简体   繁体   中英

android.provider.Settings.Secure.ANDROID_ID returns “android_id”

Is there reason android.provider.Settings.Secure.ANDROID_ID is return the constant "android_id" instead of a 64-bit number as a hex string ?

Description : android.provider.Settings.Secure.ANDROID_ID

  • A 64-bit number (as a hex string) that is randomly generated when the user first sets up the device and should remain constant for the lifetime of the user's device. The value may change if a factory reset is performed on the device.

I am using a Samsung Galaxy S4 w /

 <uses-sdk android:minSdkVersion="13"  android:targetSdkVersion="19" />

Cheers

The android.provider.Settings.Secure.ANDROID_ID is a constant that can be used in android.provider.Settings.Secure.getString(ContentResolver resolver, String name) . By default it is set to 'android_id' since that's the name of the property containing the actual Android ID.

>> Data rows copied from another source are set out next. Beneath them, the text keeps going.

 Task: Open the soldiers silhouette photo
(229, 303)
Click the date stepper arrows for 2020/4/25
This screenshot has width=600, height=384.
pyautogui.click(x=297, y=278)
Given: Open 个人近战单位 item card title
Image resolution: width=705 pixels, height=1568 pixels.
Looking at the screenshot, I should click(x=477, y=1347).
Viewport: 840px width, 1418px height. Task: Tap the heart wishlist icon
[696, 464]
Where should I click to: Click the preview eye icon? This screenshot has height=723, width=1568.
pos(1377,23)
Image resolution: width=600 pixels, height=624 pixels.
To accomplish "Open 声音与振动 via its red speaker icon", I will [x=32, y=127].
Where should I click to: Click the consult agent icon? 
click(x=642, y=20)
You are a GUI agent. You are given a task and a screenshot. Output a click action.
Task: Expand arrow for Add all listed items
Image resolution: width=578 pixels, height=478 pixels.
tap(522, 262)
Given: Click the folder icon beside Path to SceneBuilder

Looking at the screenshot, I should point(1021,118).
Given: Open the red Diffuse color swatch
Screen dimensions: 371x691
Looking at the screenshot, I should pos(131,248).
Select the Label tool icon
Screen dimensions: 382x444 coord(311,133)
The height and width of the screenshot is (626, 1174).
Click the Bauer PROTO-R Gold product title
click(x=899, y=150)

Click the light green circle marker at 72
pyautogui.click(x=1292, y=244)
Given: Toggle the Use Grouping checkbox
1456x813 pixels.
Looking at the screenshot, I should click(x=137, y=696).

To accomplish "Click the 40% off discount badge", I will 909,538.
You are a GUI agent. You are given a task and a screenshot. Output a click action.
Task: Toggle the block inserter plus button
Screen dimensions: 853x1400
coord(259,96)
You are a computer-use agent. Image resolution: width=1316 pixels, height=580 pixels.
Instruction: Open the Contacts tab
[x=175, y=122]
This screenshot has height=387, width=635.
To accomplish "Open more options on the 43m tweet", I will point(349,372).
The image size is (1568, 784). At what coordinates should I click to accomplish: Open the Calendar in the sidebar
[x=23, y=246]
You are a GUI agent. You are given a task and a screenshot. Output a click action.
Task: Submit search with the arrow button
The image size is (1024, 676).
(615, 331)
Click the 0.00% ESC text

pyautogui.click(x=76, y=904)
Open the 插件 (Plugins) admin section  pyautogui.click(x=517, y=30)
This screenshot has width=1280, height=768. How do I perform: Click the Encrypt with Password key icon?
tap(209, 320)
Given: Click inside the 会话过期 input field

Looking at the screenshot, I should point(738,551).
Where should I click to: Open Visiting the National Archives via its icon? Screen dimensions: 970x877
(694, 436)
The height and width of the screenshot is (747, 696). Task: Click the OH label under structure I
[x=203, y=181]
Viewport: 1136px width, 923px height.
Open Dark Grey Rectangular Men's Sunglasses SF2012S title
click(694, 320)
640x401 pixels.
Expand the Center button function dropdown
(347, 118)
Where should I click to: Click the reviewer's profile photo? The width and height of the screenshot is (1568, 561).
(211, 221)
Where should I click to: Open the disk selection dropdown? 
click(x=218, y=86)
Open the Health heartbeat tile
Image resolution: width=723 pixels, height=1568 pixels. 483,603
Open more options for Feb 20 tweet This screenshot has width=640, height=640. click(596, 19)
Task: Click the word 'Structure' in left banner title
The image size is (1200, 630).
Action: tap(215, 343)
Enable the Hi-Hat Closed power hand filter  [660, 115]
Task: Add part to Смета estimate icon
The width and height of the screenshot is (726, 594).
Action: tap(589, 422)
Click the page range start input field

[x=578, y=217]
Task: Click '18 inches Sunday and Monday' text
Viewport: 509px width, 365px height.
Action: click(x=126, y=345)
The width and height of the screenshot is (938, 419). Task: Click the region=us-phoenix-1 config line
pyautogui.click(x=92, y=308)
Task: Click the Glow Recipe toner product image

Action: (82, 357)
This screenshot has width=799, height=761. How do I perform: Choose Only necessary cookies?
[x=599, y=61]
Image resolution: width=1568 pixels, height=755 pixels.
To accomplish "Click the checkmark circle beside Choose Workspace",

Use this code to get the actual id:

String androidId = Secure.getString(getContext().getContentResolver(), Secure.ANDROID_ID); 

This is just to elaborate on the answer by @MikeLaren, which is correct. But there are a couple of gotchas to be aware of, as documented in the following code, which is what I'm currently using:

  // Get the unique (supposedly) ID for this Android device/user combination
  long androidId = convertHexToLong(Settings.Secure.getString(
                         _applicationContext.getContentResolver(), Settings.Secure.ANDROID_ID));

....

   // Method to convert a 16-character hex string into a Java long. This only took me about an hour,
   // due to a known bug in Java that it took them 13 years to fix, and still isn't fixed in the
   // version of Java used for Android development.
   // http://bugs.java.com/bugdatabase/view_bug.do?bug_id=4215269
   // http://stackoverflow.com/questions/1410168/how-to-parse-negative-long-in-hex-in-java
   // On top of that it turns out that on a HTC One the Settings.Secure.ANDROID_ID string may be 15
   // digits instead of 16!
   private long convertHexToLong(String hexString) {

      hexString = "0000000000000000" + hexString;
      int i = hexString.length();
      hexString = hexString.substring(i - 16, i);

      try {
         return Long.parseLong(hexString.substring(0, 8), 16) << 32 |
                Long.parseLong(hexString.substring(8, 16), 16);

      } catch (Exception e) {
         return 0L;
      }
   }

android.provider.Settings.Secure.ANDROID_ID is to big so use this answer from: https://stackoverflow.com/a/10151694/1815624

new BigInteger(string, 16).longValue()

For any value of someLong:

new BigInteger(Long.toHexString(someLong), 16).longValue() == someLong

In other words, this will return the long you sent into Long.toHexString() for any long value, including negative numbers. It will also accept strings that are bigger than a long and silently return the lower 64 bits of the string as a long. You can just check the string length <= 16 (after trimming whitespace) if you need to be sure the input fits in a long.